In this paper, we propose a minimal message-passing communication layer providing the programmer with a point-to- point communication channel implemented by way of InfiniBand RDMA features. Differently from other libraries exploiting the InfiniBand features, such as the well-known Message Passing Interface MPI , the proposed library is a communication layer only rather than a programming model, and can be easily used as building block for high-level parallel programming frameworks.
Achieving peak performance on these architectures is hard and may require a substantial programming effort. High-level programming patterns, coupled with efficient low-level runtime supports, have been proposed to relieve the programmer from worrying about low-level details such as synchronisation of racing processes as well as those fine tunings needed to improve the overall performance. Among them are parallel dynamic memory allocation and effective exploitation of the memory hierarchy.

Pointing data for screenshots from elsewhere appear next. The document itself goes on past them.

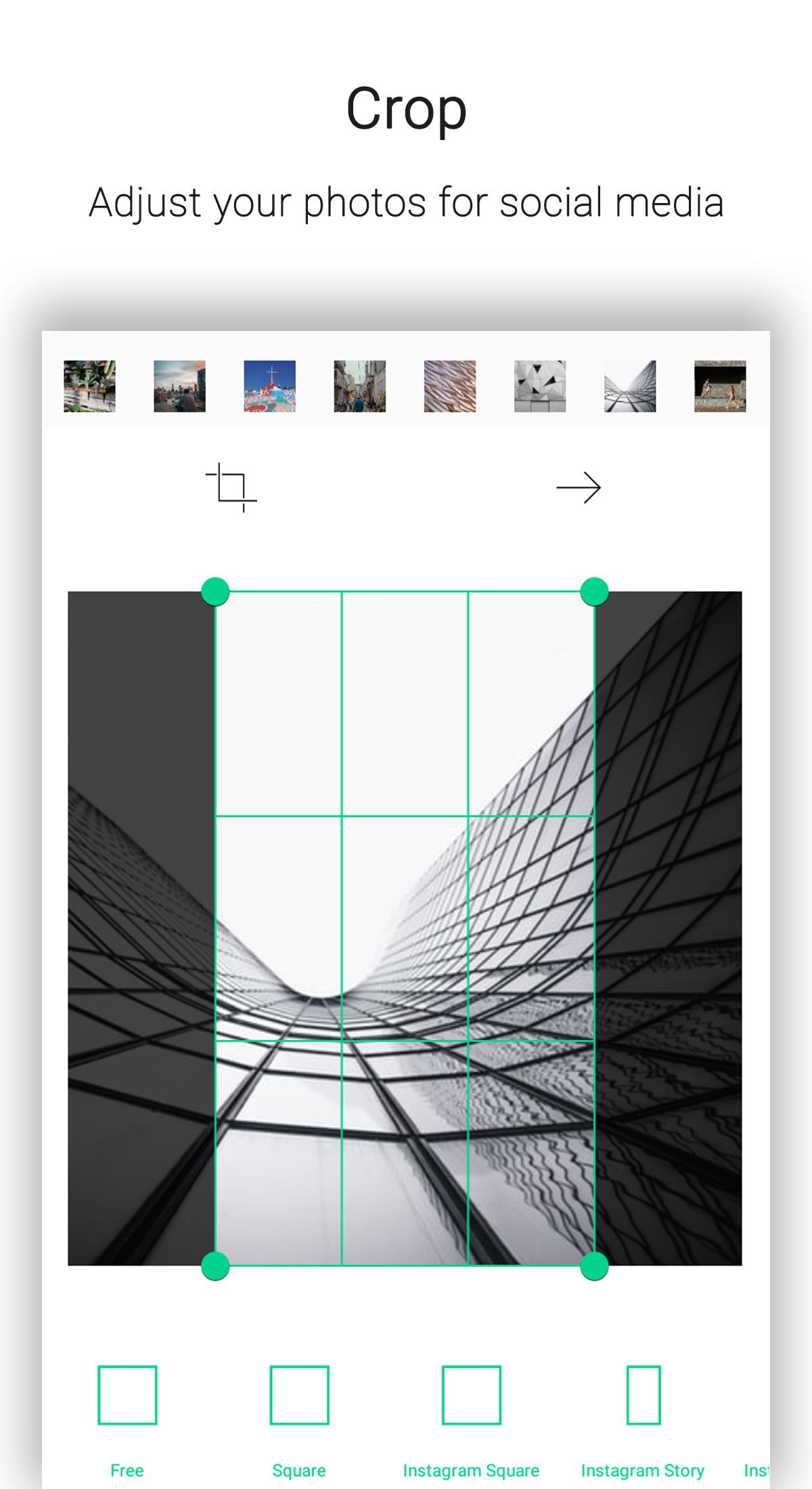This screenshot has height=1489, width=812.
Task: Tap the right arrow next icon
Action: pos(579,488)
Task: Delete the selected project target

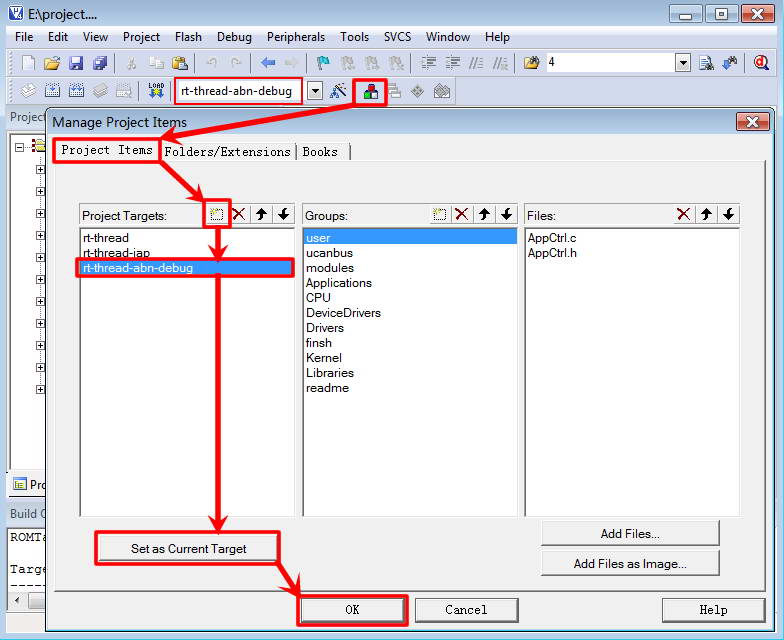Action: (238, 214)
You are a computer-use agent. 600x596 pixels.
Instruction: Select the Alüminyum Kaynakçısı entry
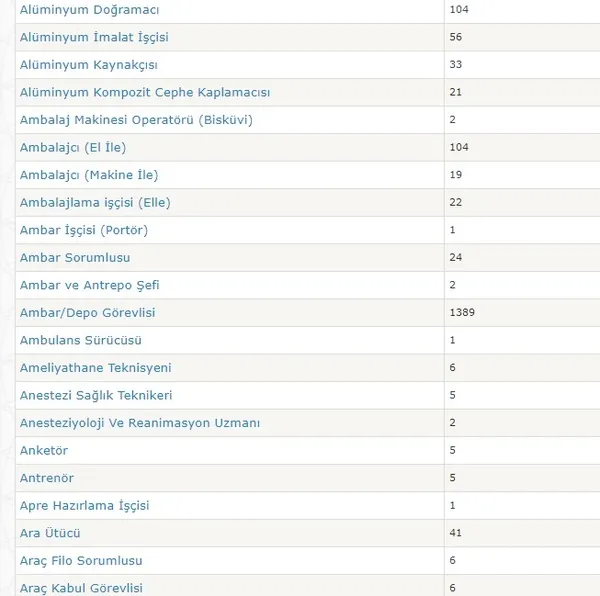pyautogui.click(x=89, y=65)
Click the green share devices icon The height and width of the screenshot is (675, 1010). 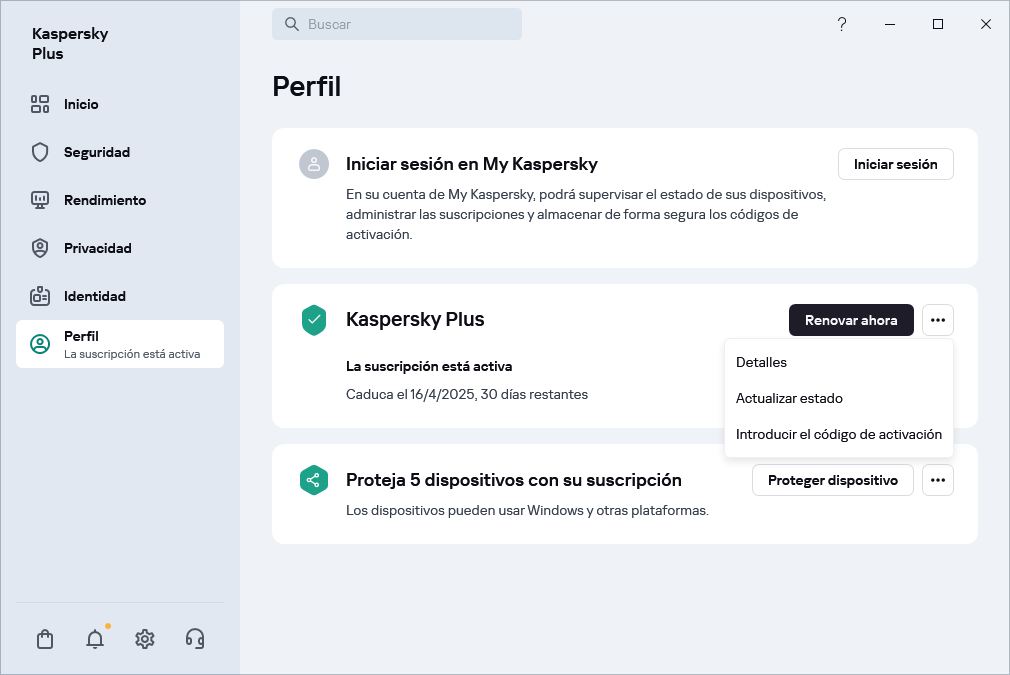[314, 480]
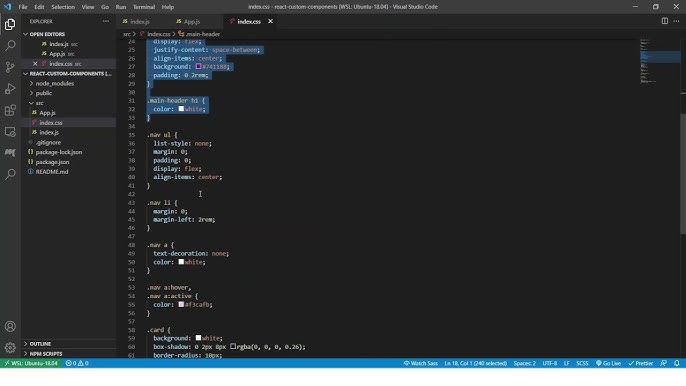Click the #f3cafb color swatch
This screenshot has width=686, height=386.
tap(181, 304)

The memory allocator is often a bottleneck that severely limits program scalability, robustness and portability on parallel systems. In this paper we advocate high-level programming methodology for Next Generation Sequencers NGS alignment tools for both productivity and absolute performance. We analyse the problem of parallel alignment and review the parallelisation strategies of the most popular alignment tools, which can all be abstracted to a single parallel paradigm. We compare these tools against their porting onto the FastFlow pattern-based programming framework, which provides programmers with high-level parallel patterns.